Bağımsız Bakanlar ve Tarafsızlık Vurgusu
Başbakan Selam, tarafsız bir hükümet için 24 bakanından 11'inin bağımsız isimlerden oluşmasını hedefledi. Uyum sağlaması açısından, partiler tarafından önerilen teknokrat isimlerin de kabineye dahil edildiği görülüyor.
Stratejik Hedefler ve Güvenlik Politikaları
Selam, Meclis'te yaptığı açıklamada, “Silah sadece devletin tekelindedir. Biz, savaş ve barış kararını verecek bir devlet istiyoruz” diyerek, güvenlik alanında egemenlik kurma kararlılığını belirtti. Ayrıca, Lübnan topraklarını İsrail’den kurtarma konusundaki kararlılığını vurguladı.
Finansman ve Yeniden İnşa Vaatleri
Başbakan, Lübnan'ın güneyinde İsrail işgali altında maruz kaldığı yıkımın ardından, bu bölgenin yeniden inşası için özel bir fon oluşturulacağını ifade etti. Bu, hükümetin işgal altındaki topraklarda gerçekleştireceği yeniden inşa projelerini desteklemek amacıyla planlanmıştır.
Önceki Hükümet ve Yeni Dönem
Önceki başbakan Necib Mikati döneminde hükümet, 9 parti mensubu bakanla yönetiliyordu. Ancak Selam'ın kabinesinde bağımsızların sayısındaki artış dikkat çekmektedir.
Bakanlar ve Siyasi Temsiliyet
Yeni hükümette bağımsız bakanların çoğunluğunu Sünniler oluştururken, diğer bakanların çoğu farklı parti önerileriyle göreve getirilen teknokrat isimlerdir.

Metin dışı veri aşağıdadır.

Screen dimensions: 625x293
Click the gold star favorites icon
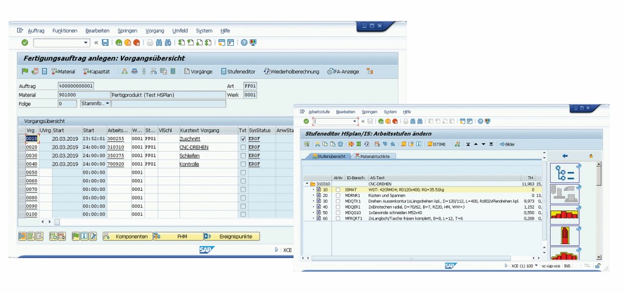pos(591,156)
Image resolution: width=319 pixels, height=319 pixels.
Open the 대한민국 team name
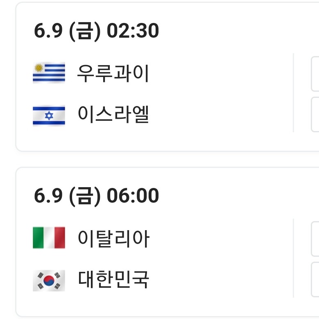113,280
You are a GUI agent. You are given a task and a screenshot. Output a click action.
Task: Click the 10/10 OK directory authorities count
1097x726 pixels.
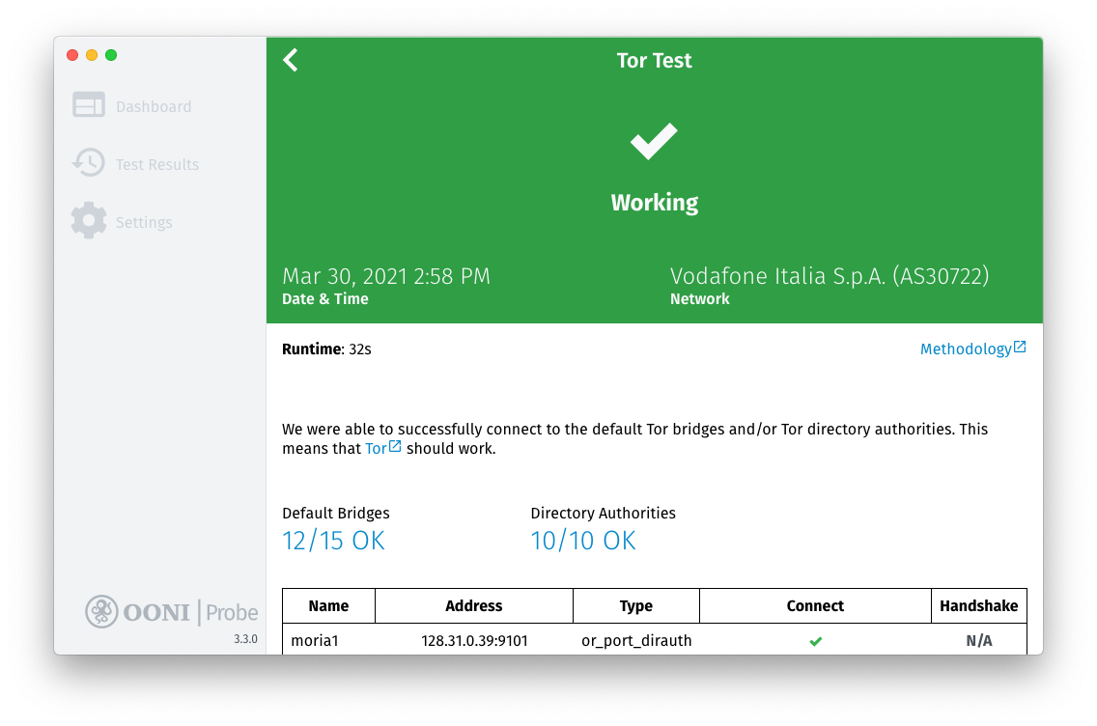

Bu durum, Lübnan'ın karmaşık mezhepsel yapısının bir yansıması olarak karşımıza çıkmaktadır.
Din ve Mezhep Temelli Siyaset
Lübnan'ın siyasi yapısı, 1975 yılında başlayan iç savaşın ardından oluşturulan Taif Antlaşması gereği, 24 bakanlık ve 128 sandalyenin Müslümanlar ile Hristiyanlar arasında yarı yarıya paylaştırılmasını gerektirmektedir. Bu durum, ülkedeki siyasi uzlaşıyı zorlaştıran temel unsurlar arasında yer almaktadır.